YOUR TASK: Write the data below out in full, exactly as it stands.

[Stored items]

···

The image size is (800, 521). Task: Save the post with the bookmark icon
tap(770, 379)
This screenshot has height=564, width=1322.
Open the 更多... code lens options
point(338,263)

···

SOLUTION:
The image size is (800, 521). Task: Save the post with the bookmark icon
tap(770, 379)
This screenshot has height=564, width=1322.
Open the 更多... code lens options
point(338,263)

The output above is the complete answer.